Aren’t you darn near in the throes of ecstasy now that you’ll not have to watch or listen to another advertisement either for or against Question 7?
That would be the ballot referendum in which voters either gave a thumbs-up or thumbs down to expanded casino gambling in Maryland. Proponents talked ad nauseam about the jobs and money for education expanded casino gambling would bring.
Opponents claimed no money generated from expanded casino gambling would go to education. They even trotted out state comptroller Peter Franchot to back up their claim.
Franchot is the state’s top guy when it comes to our money. If anyone should know whether or not money from expanded casino gambling would go to education, he is the guy who would, right?
So if Franchot is right, then that means Question 7 proponents lied about money from expanded casino gambling going to education, which prompts this question about Question 7:
Why did Question 7 proponents lie about money going to schools? And that prompts a second question:
If Question 7 proponents lied about money going to schools, what else did they lie about?
Here are even more questions:
How many of those 12,000 new jobs that Question 7 proponents claimed would be generated from expanded casino gambling would have gone to illegal immigrants, given this state’s passion for aiding and abetting illegal immigrants?

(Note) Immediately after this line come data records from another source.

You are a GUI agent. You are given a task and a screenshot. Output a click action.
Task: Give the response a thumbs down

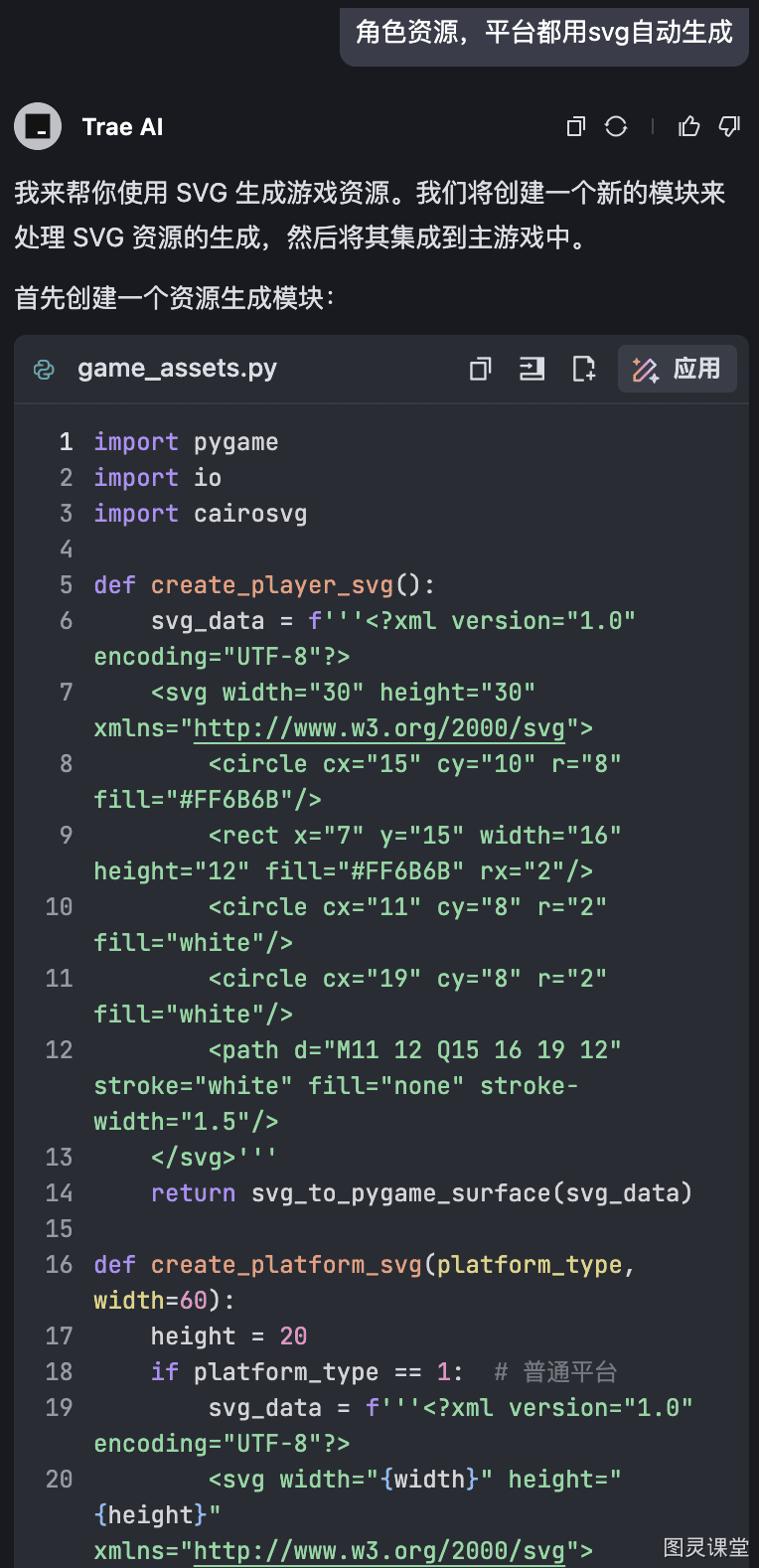[730, 126]
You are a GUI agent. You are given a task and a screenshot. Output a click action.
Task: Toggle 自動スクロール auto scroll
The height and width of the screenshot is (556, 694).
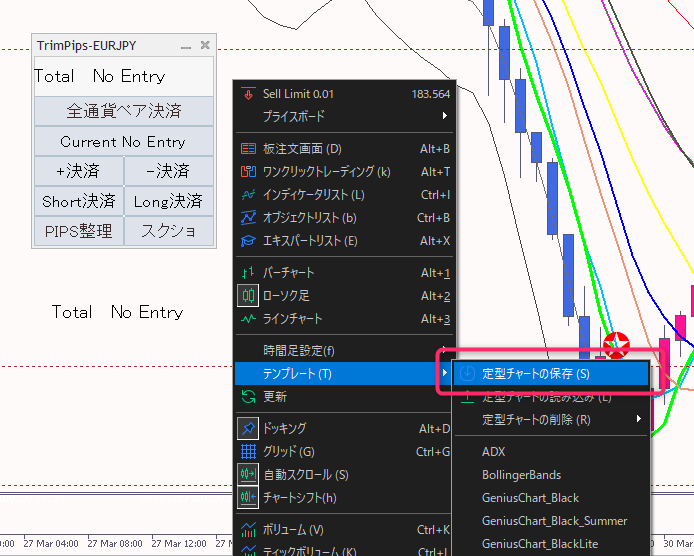(248, 475)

And how come proponents of Question 4— which would have allowed illegal immigrant children of illegal immigrants to attend Maryland colleges and universities at the in-state tuition rate— managed to run all their ads without once mentioning the words “illegal immigration”?
Oh, you heard either the words “fair” or “fairness” a couple of dozen times, but you never heard the words “illegal immigrants.” You heard how it’s “fair” to allow those who’ve paid Maryland taxes to have their children attend state colleges and universities at the in-state tuition rate.
What you didn’t hear was this: illegal immigrants shouldn’t be paying ANY taxes. There are federal laws that specifically say illegal immigrants can’t work in this country.
If illegal immigrants are working and paying taxes in Maryland, it is only because they are aided and abetted by elected officials who are helping them do it, and in the process breaking the law every bit as much as illegal immigrants are.
And THAT’S not fair to the immigrants that came here legally and played by the rules.
More Question 7 questions:
Proponents claimed the $550 million Marylanders spend at casinos in West Virginia would be spent here if Question 7 passed. How, exactly, would they know this?
Common sense tells me that Marylanders who gamble at West Virginia casinos more than likely hail from what I call our state’s “GAW” strip: Garrett, Allegany and Washington counties. There might also be a fair share coming from Frederick and even Carroll counties.
Even with expanded casino gambling in Baltimore City and Prince George’s County, where are those Marylanders in the western part of the state going to gamble?
Why, West Virginia, of course. It’s much closer. If you have a hankering for gambling and live in Garrett County, where are you going to go to gamble?
Nearby West Virginia or way the heck in downtown Baltimore or Prince George’s County?
I don’t visit downtown Baltimore unless I absolutely have to, and I LIVE here.
One final question, and it’s about that Question 7: we saw a number of elected officials support the referendum, crowing about the number of jobs expanded casino gambling would bring and how the money from it would help our schools.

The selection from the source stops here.